我正在构建一个涵盖 200 多个站点的网络爬虫。我当前的代码运行在一个由十几个站点构建的外部 JSON 文件之上。样本:
[
{
"company": "My Company",
"url": "http://example.com/jobs/",
"query": "div.job-listings>dt a",
"link": "div.job-listings>dt a"
},
{
"company": "Another Company",
"url": "http://anothercompany.com/careers/",
"query": ".clearfix~ .col-sm-6+ .col-sm-6 a , .col-sm-6:nth-child(4) a",
"link": ".clearfix~ .col-sm-6+ .col-sm-6 a , .col-sm-6:nth-child(4) a"
}
]
当我尝试async .each 时,它会在函数顶部记录所有原始对象,然后再尝试进入噩梦实例然后返回error Nothing responds to "goto"
。然后我尝试了async .eachSeries,它打印出正确的结果,但在第一次迭代后停止。
var async = require ('async');
var data = require('./input.json')
var Nightmare = require('nightmare');
var nightmare = Nightmare({ show: false })
function crawl(data, cb) {
console.log(data) // When async.each will iterate all items then error
var nightmare = new Nightmare()
nightmare
.goto(data.url) // go to JSON specified url
.wait(data.query) // wait until CSS selector loads
.evaluate(function (data) {
positionsArr = []
obj = {}
obj.company = data.company
query = document.querySelectorAll(data.query)
link = document.querySelectorAll(data.link)
/* Set query and link equal to all elements with selector
itearte through appending text (innerText) from each element
with job url to obj*/
var i;
for (i = 0; i < query.length; i++) {
positionsObj = {}
positionsObj.title = query[i].innerText.trim()

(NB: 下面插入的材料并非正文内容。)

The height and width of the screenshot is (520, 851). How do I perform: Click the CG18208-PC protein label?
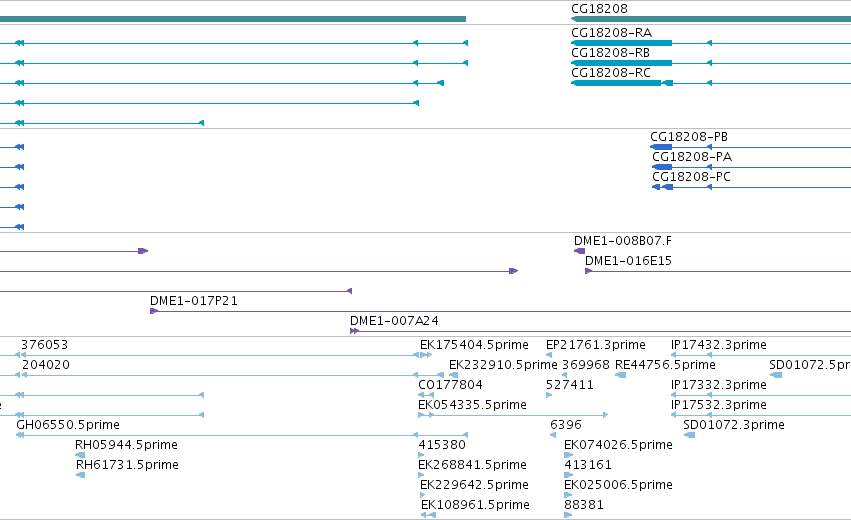[x=691, y=177]
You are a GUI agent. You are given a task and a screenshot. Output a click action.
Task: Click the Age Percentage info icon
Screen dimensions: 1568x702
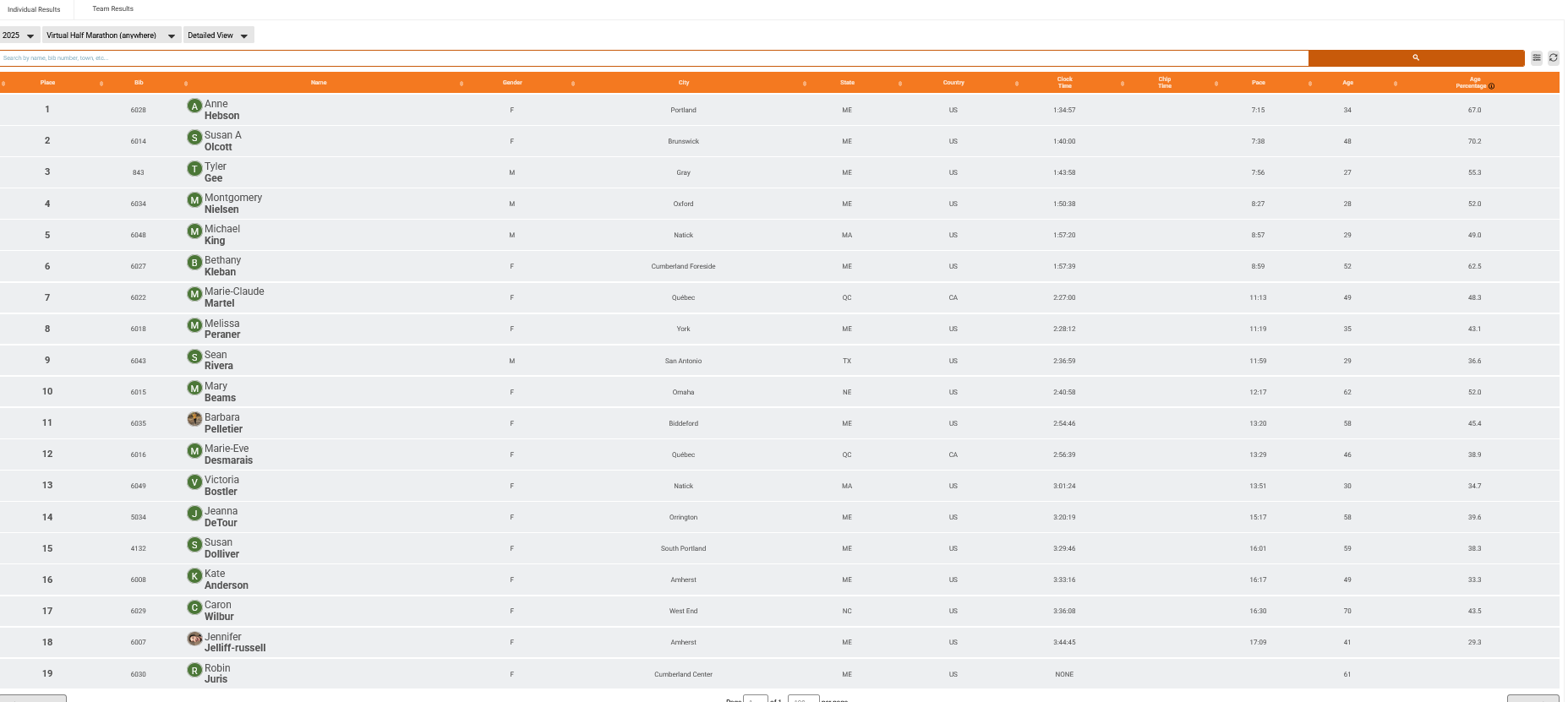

// if each position has individual page
if (data.link !== null) {
positionsObj.url = link[i].href
} else {
positionsObj.url = data.url
}
positionsArr.push(positionsObj)
}
obj.positions = positionsArr
return obj
}, data)
.end()
.then(function (obj) {
console.log(obj)
console.log('done')
})
.catch(function (error) {
console.error('error', error);
});
}
async.eachSeries(data, crawl, function (err){
console.log('done!');
})
我怎样才能完成这项工作而不必为每个文件编写单独的文件?或者有没有更好的方法来抓取这么多网站?